Top of The data

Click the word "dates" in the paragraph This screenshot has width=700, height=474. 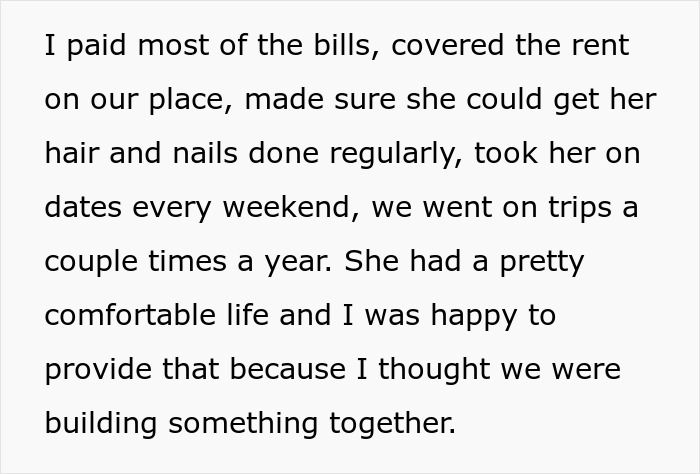coord(84,208)
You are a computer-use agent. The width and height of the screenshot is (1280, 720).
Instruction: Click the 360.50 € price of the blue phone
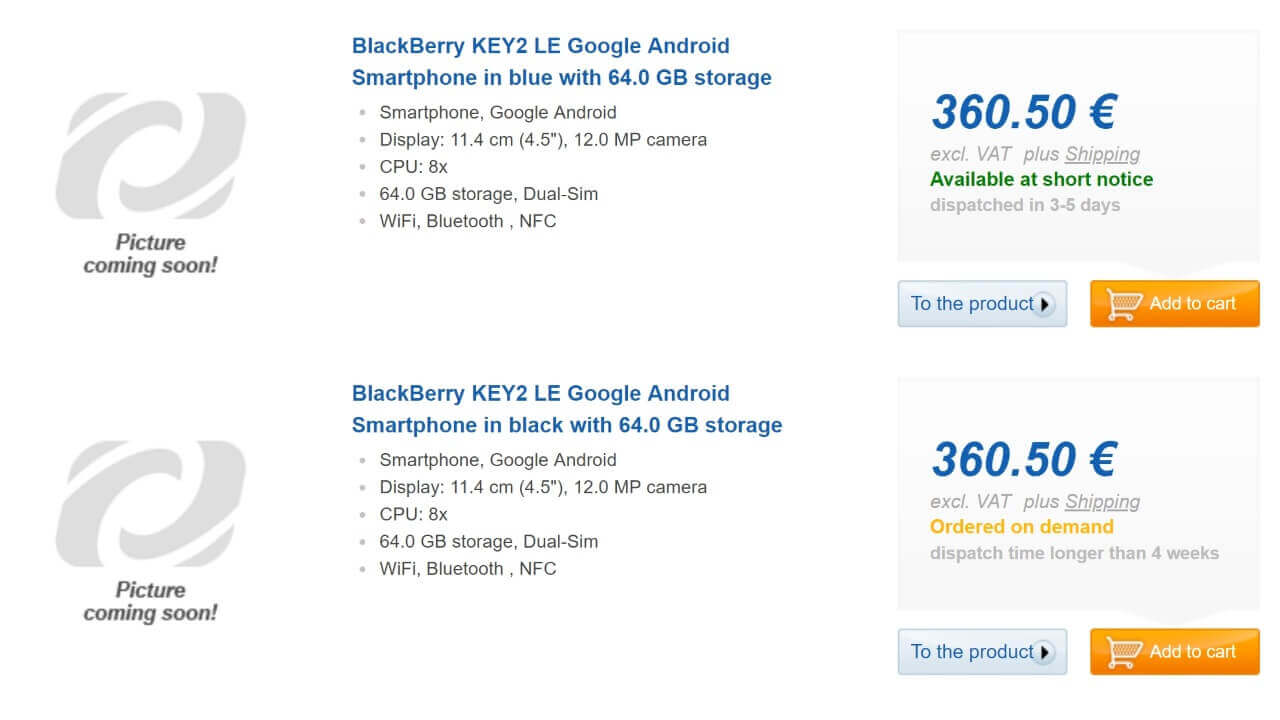1023,112
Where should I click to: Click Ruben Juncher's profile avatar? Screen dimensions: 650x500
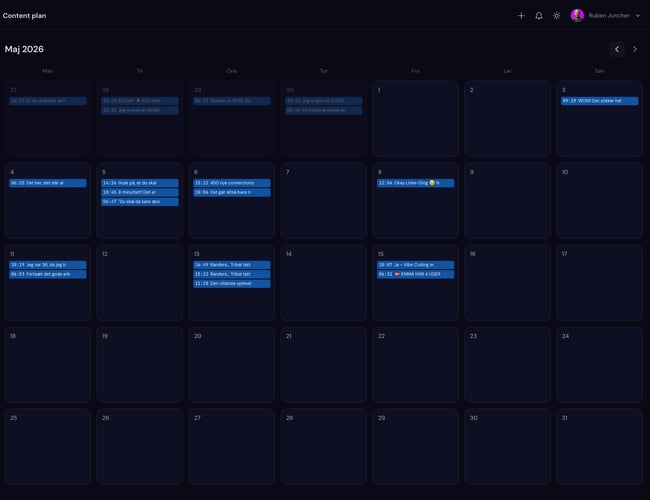pos(577,15)
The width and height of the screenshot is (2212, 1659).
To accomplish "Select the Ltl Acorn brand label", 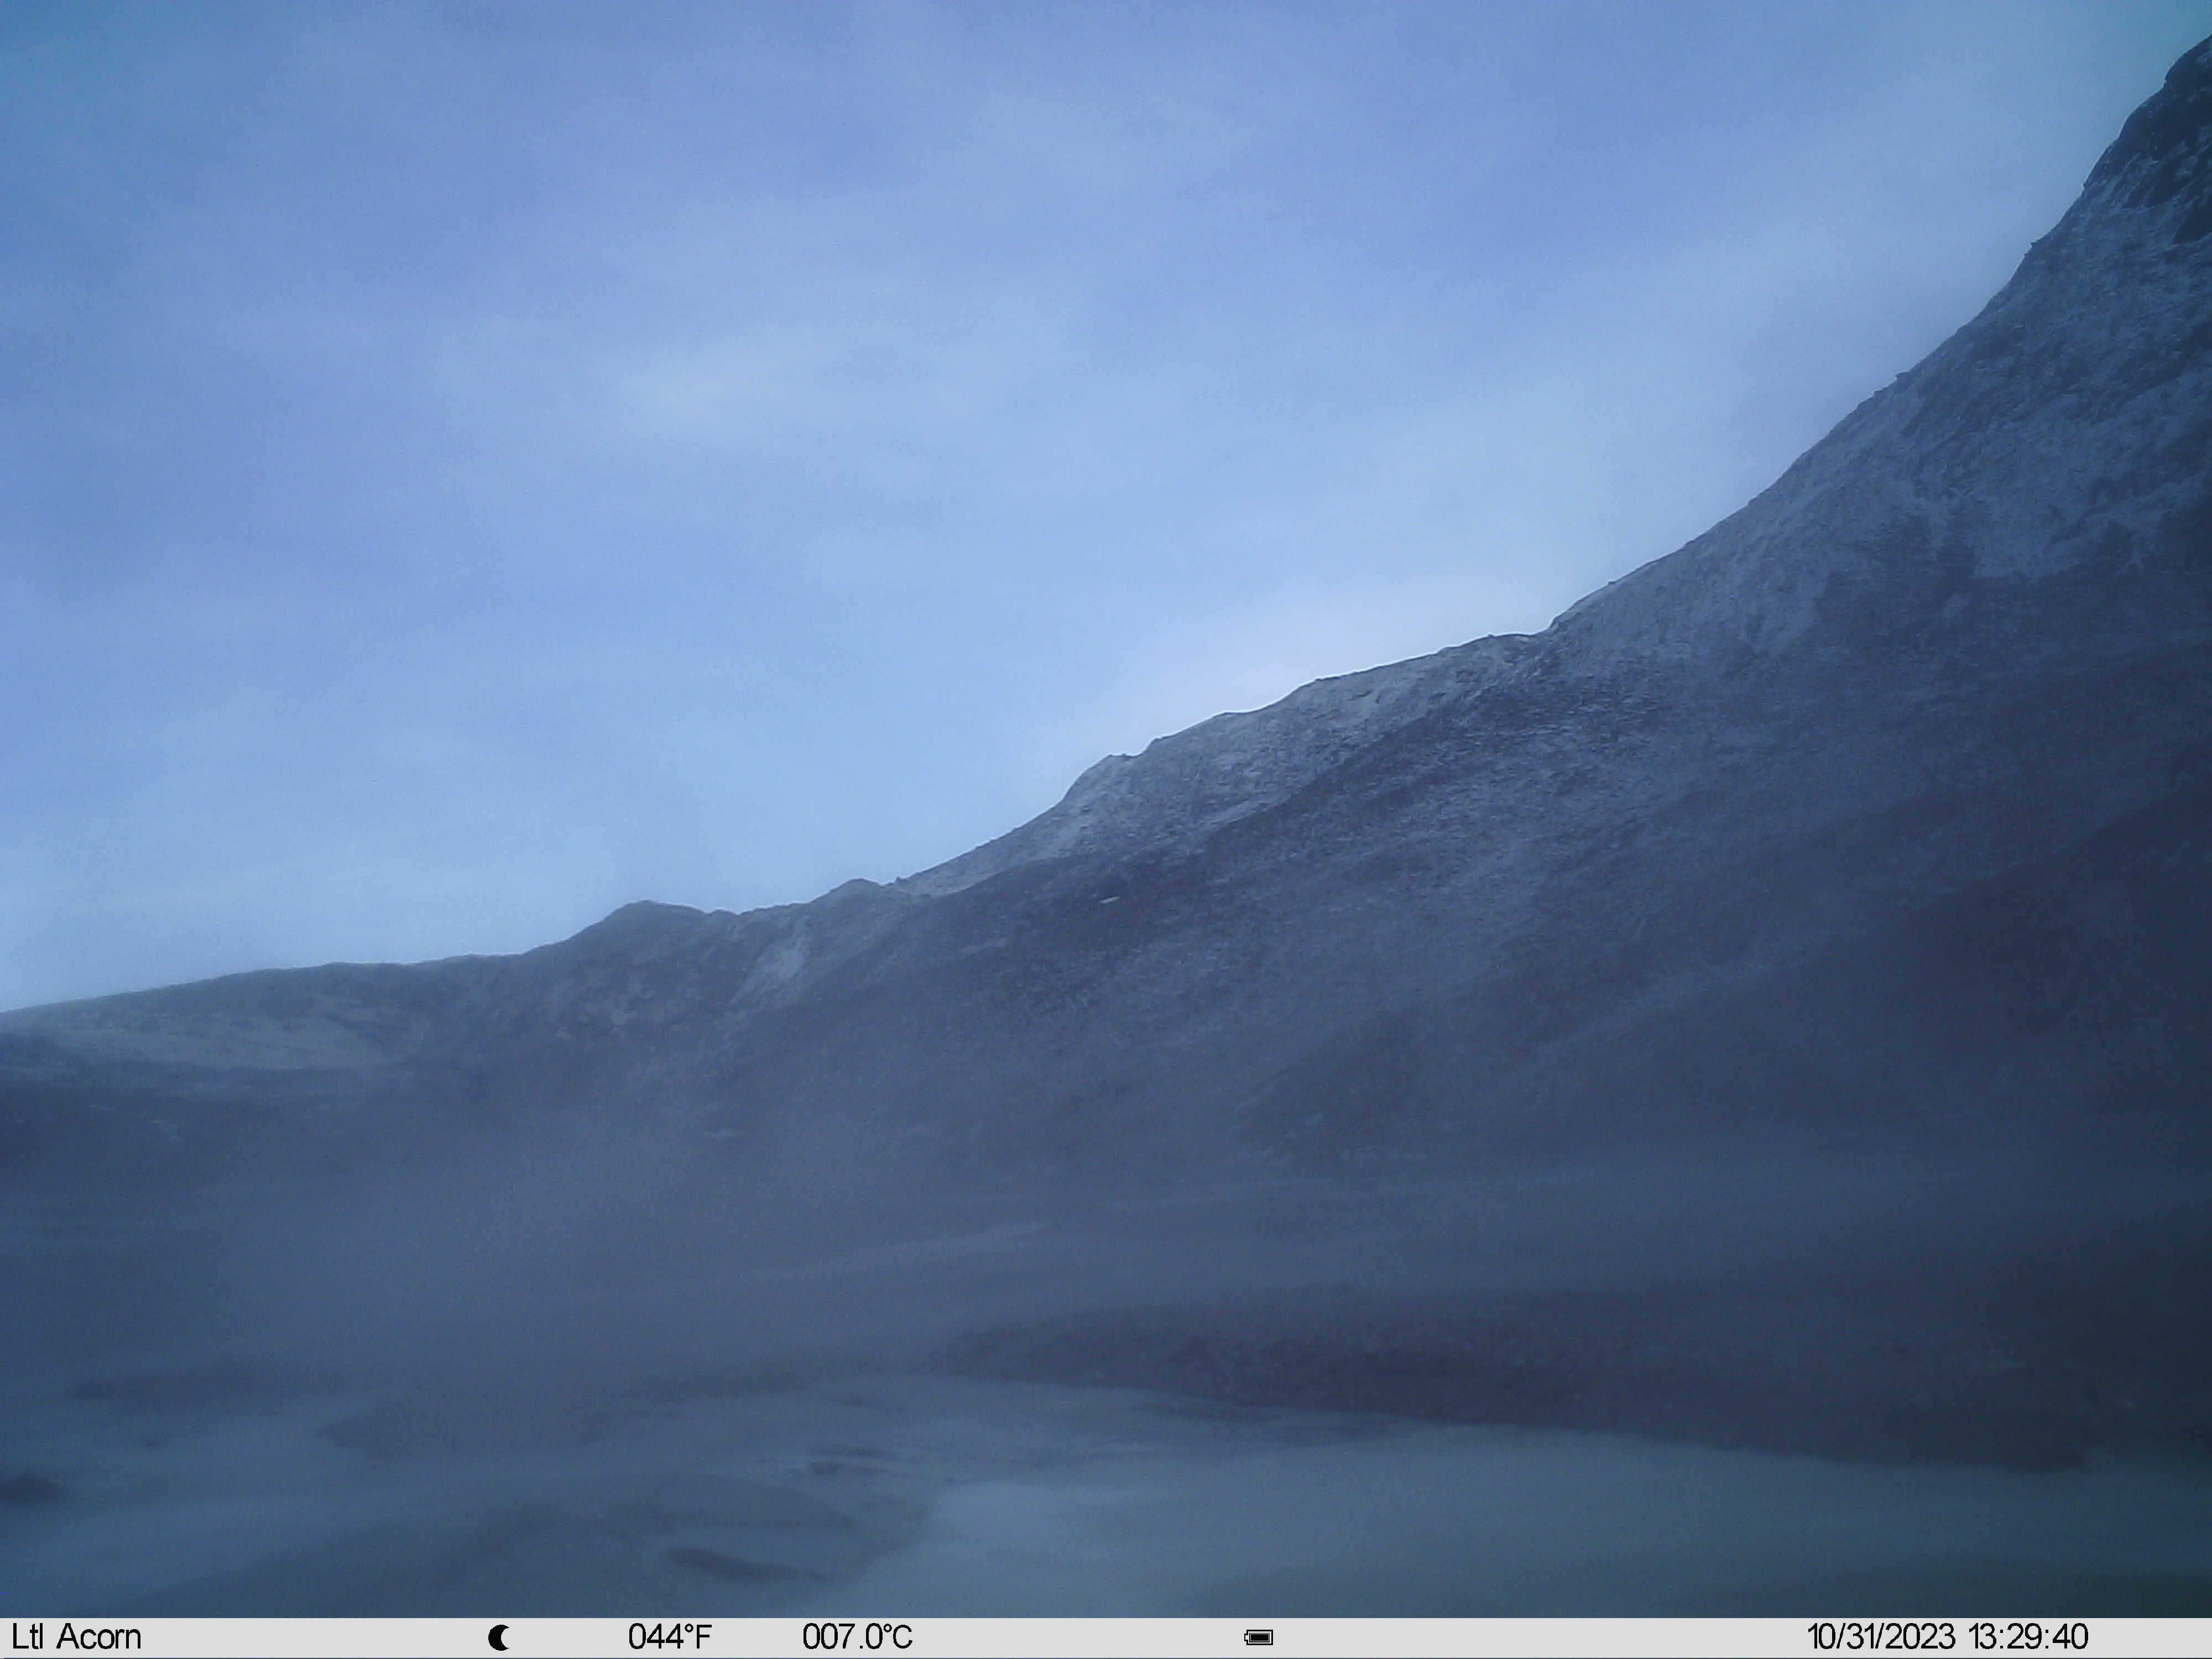I will [x=76, y=1637].
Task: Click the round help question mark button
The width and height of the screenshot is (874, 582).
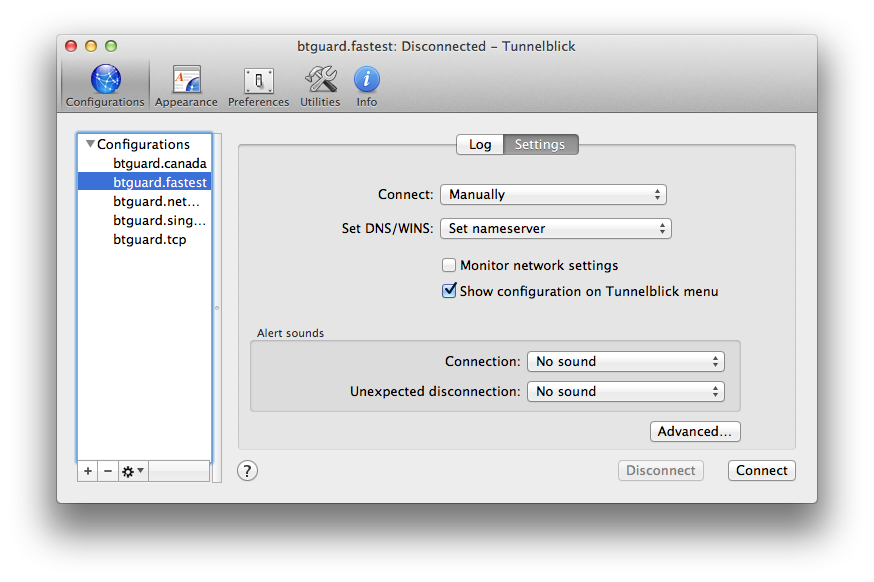Action: (x=248, y=471)
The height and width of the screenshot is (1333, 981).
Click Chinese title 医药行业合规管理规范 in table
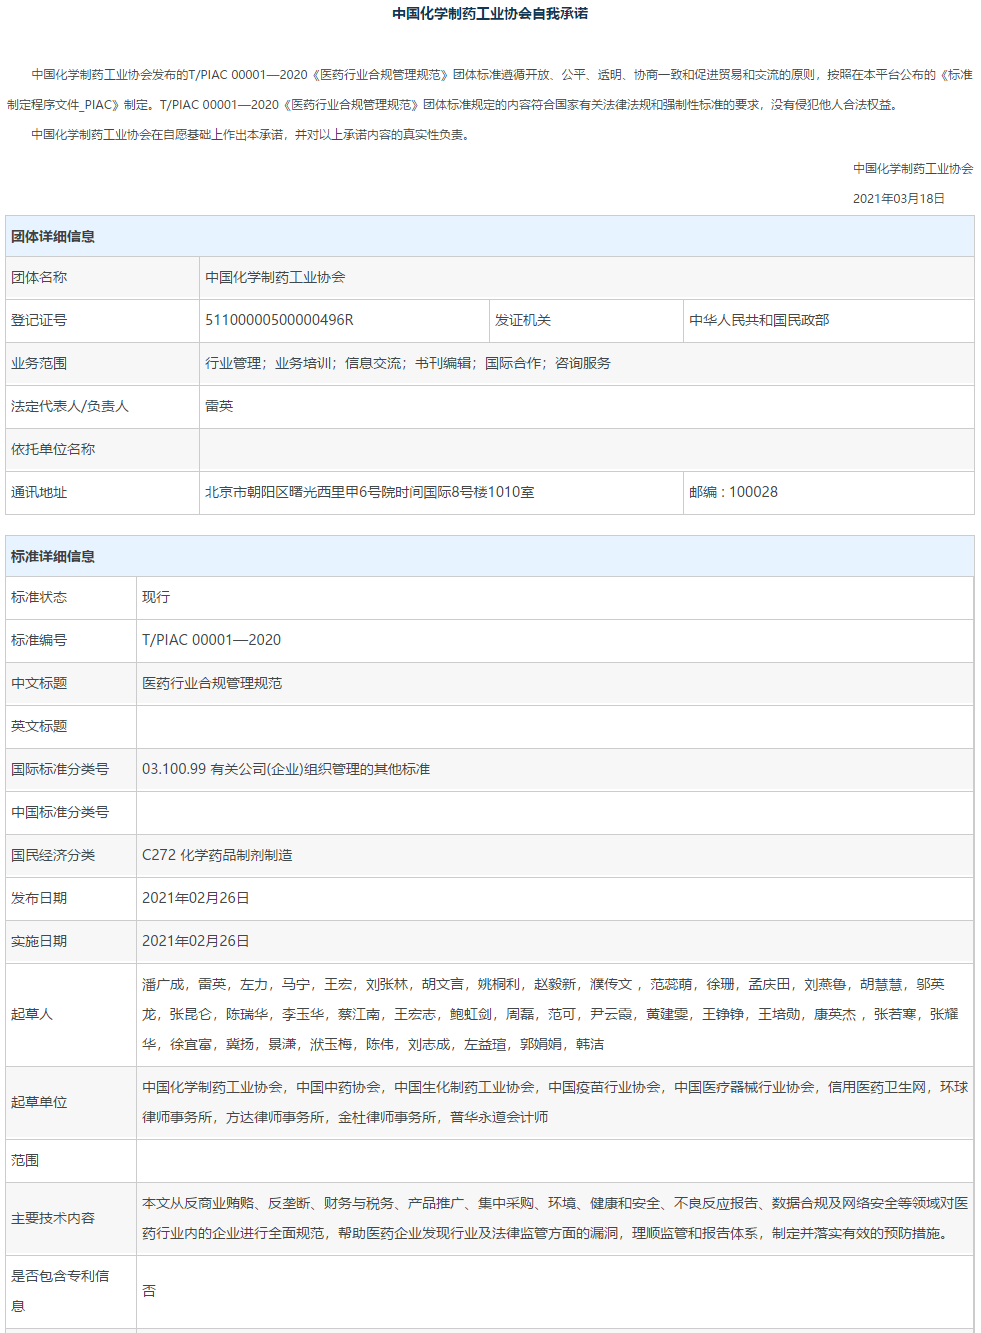click(x=212, y=683)
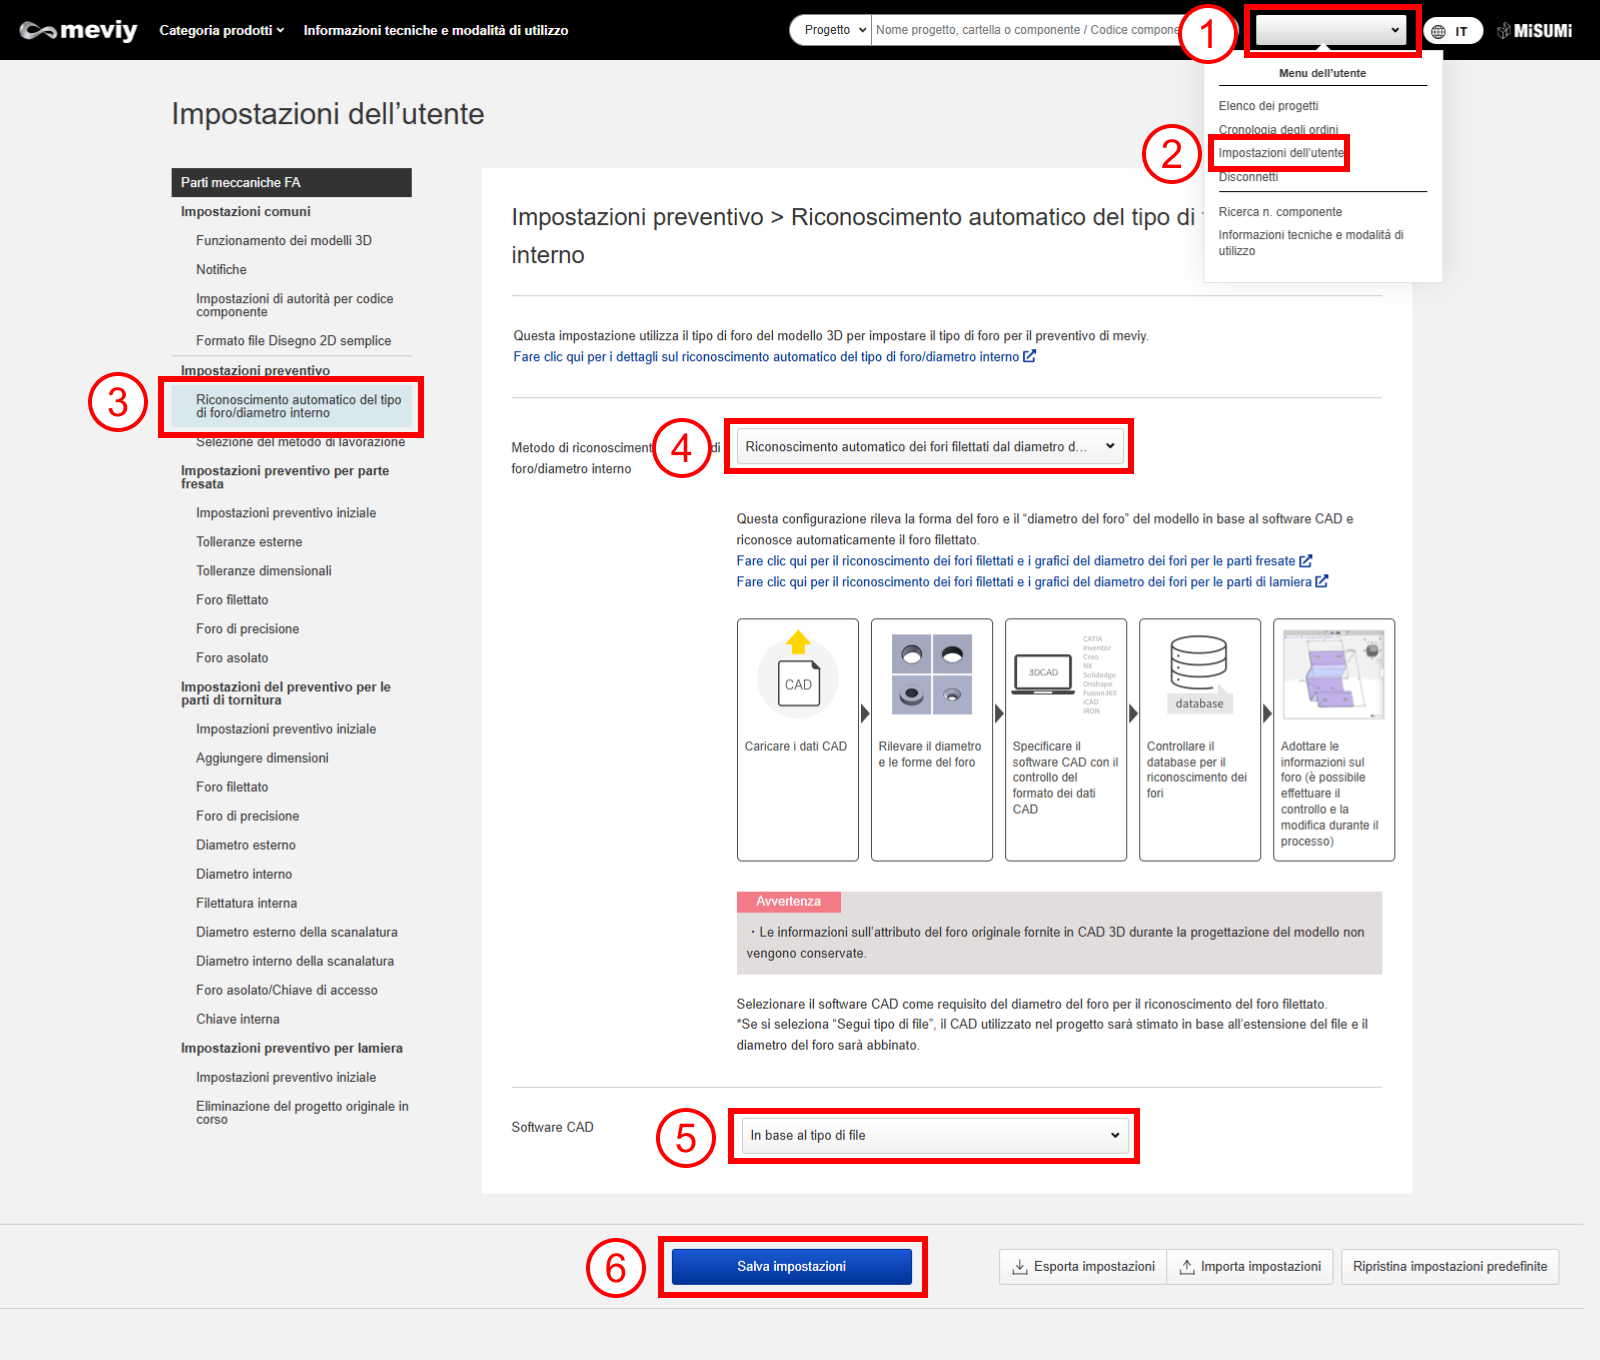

Bottom of The data

What you need to do: Only the lines from the one containing "The width and height of the screenshot is (874, 582)." through the last line of the entries above should be copied, exactly as they are and without the pictures.

Your response:
The width and height of the screenshot is (874, 582).
Action: (x=248, y=471)
The height and width of the screenshot is (1333, 981).
Click Chinese title 医药行业合规管理规范 in table
click(x=212, y=683)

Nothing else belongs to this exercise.